6. Changing Your Mindset About Revision

by L. Lennie Irvin

Author’s Overview — Many freshmen enter college with a one-draft writing process where revision means tidying up errors and then submitting the final product. This chapter is about changing your thinking about revision as a foundation for changing your practice of revision. The chapter explores the false concepts about writing and revision and replaces them with new mental models of the revision process. Specifically, it details the big picture concept that writing is an inquiry process where we discover what we mean as we write it: through revision, we discover ways to get what we mean closer to what we say and what we say closer to what we mean.
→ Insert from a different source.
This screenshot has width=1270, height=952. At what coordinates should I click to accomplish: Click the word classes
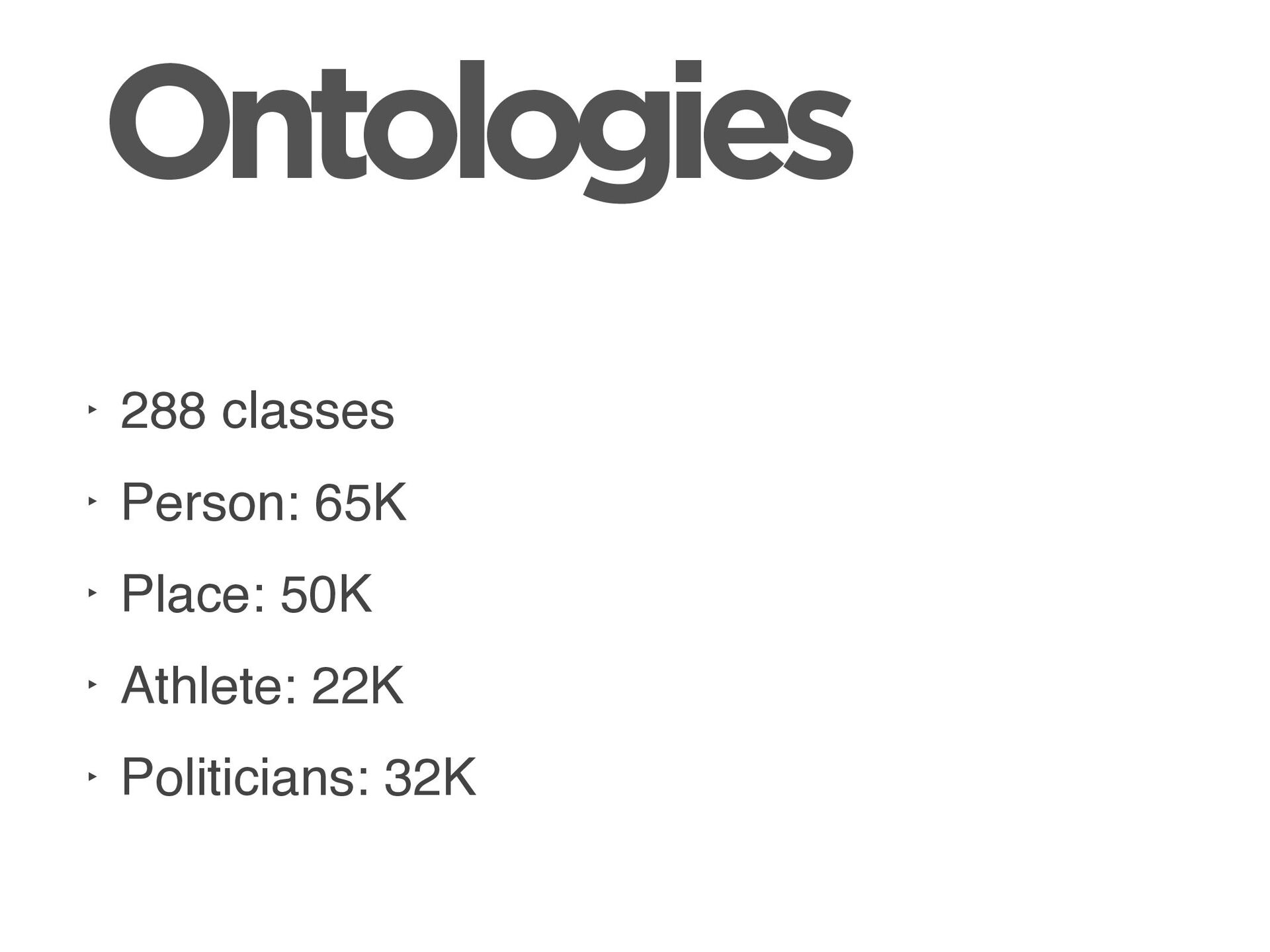[x=308, y=412]
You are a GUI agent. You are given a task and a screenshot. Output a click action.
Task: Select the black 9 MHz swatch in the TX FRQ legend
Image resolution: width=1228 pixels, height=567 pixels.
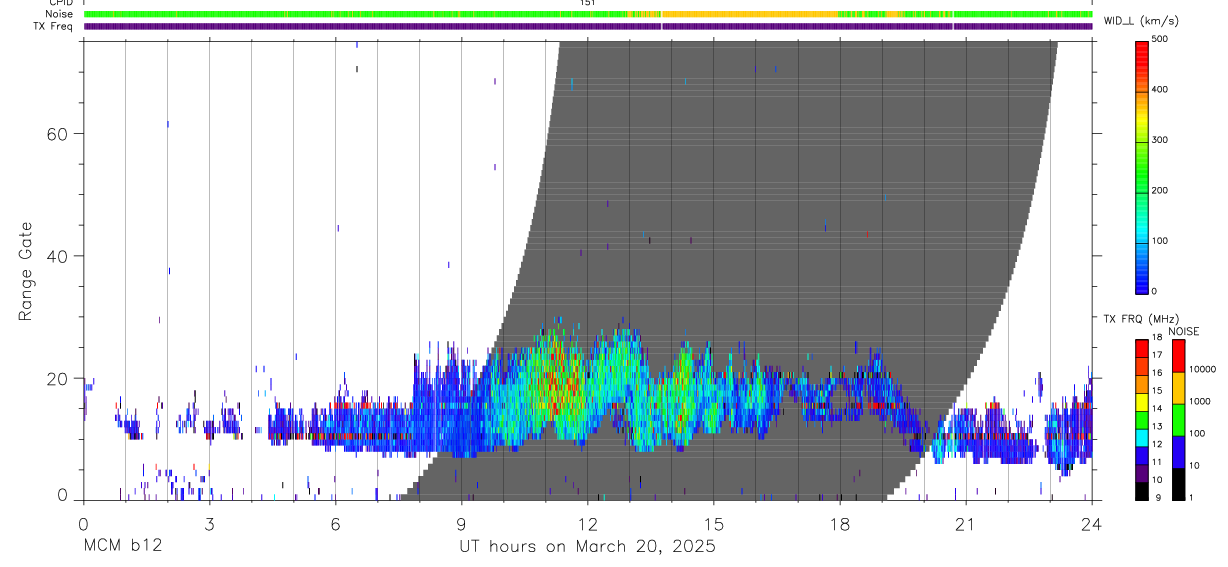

Writing is ultimately about thinking and developing our thinking, and one-shot drafts cut short this growth in our thinking and the development of a piece of writing. With this new mindset of writing as an inquiry process in mind, the chapter presents four practices to guide your new approach to the writing process: follow a three-draft sequence to write your papers, always get feedback, reflect between drafts to set revision goals, and save editing for last.

Discussion Questions

  1. Write about some everyday non-school writing that you have done in the last week (like text messages, emails, social media posts or any writing). How much revision do you do on these pieces of writing. Why? Describe the kinds of changes you made?
  2. What has been your approach to revising essays in school previous to this class? Describe what you have done in the past to “revise.” Talk about one instance of revising following your method.
  3. What have been your greatest challenges when you have been asked to revise a draft? Talk about a past experience before this class and a more current experience from revising a draft in this class.
  4. Why should your first draft of a college essay never be your last draft (even if you tidy it up)?
  5. How is this concept of writing as an inquiry process founded upon revision different and foreign to what you have thought before?
  6. How does this essay help you understand what you have been learning about writing and revision so far in this class? How do you think it will affect how you will go about revision in the future?

7. What Are We Being Graded On?

by Jeremy Levine

Author’s Overview — Grades are an (often) unmentioned but all-powerful force in the writing classroom. We know that grades mean a great deal to students, motivating many of their decisions in the classroom. But because grading is uncomfortable and inexact work, we rarely discuss it openly in class — a silence that can leave students in the dark about the standards toward which they should write. This essay is a guide to that imprecision; it seeks to lay out for students the different considerations that go into a grading policy so that they can read assignments and rubrics with a more discerning eye. In showing students the many ways that grading standards shift across writing situations, this essay will help students adjust to new and even unclear sets of standards as well as equip students to assess their own writing on terms other than grades.

Discussion Questions

  1. When reading this essay, could you think of any specific writing assignments from your past where you felt like there was a miscommunication of expectations? What happened? What was the teacher expecting, and what did you offer instead?
  2. What should the writer of this essay have done with the problem he posed in the beginning? What would have been a fair way to grade all of these essays while still offering guidance on how to meet expectations?
  3. Near the end of the essay, the writer suggests that you can set your own assessment standards for yourself. Think about a paper that you have coming up: what do you want to get out of it? How do you think you can use it to improve your writing?
  4. How does hearing about the imprecision of grading methods make you feel?
  5. How else can students get to know the expectations of a given writing assignment? What strategies have you used in the past?
  6. Can you think of a time that your writing or speaking marked you as an outsider to a group, or where you noticed someone did not belong to a group you are part of because of the way they spoke or wrote? What was the marker of difference, and what happened?